39 rue de Bretagne,
What was once an orphanage for children in the 16th century — orphans who were dressed in red, thus the Enfants Rouges part of the name — morphed (all the way back in 1615) into one of the funkiest global food courts in Paris. (It also happens to be one of the oldest covered markets in Paris, too.)
You may be in France, but you can eat like you’re in Lebanon, Japan, or Italy. Although, I say skip the pizza (it’s mediocre at best) and head to the Moroccan stall, called Traiteur Morocain, for killer Tagines, like Chicken with Olives or Lamb with Almonds, and some of the fluffiest cous cous I’ve had. Oh, and finish with their exemplary Baklava and Sweet Mint Tea. I’m surprised at how decent the bento box is at the Japanese stall as well as the Karaage (aka fried chicken). There’s finely spiced, Afro-Antiles grub and outstanding crepes from Chez Alain, a Breton guy who’s crepes are so good you’ll often find film cameras taping his magic.
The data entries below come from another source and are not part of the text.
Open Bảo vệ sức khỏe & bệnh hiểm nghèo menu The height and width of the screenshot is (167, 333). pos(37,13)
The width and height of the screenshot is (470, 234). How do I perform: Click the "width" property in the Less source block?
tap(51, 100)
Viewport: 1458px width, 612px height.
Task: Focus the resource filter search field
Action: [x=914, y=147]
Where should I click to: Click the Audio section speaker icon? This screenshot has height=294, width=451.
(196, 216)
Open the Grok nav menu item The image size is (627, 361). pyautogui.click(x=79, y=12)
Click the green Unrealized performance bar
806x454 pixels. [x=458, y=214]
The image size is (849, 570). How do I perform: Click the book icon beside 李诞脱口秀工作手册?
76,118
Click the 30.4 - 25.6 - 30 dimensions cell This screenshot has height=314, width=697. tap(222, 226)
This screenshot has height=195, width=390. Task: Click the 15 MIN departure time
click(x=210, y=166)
What’s so great about this market is that there are so many tables to linger at over the ready-to-go bites and alcohol, so you can eat like you’re in a restaurant without the commitment. And besides prepared foods, there also happens to be some great ingredients, especially the fruit and vegetables guy, who speaks good English, but will happily humor practicing your French with you (my kind of guy). The only caveat is that it’s closed on Mondays.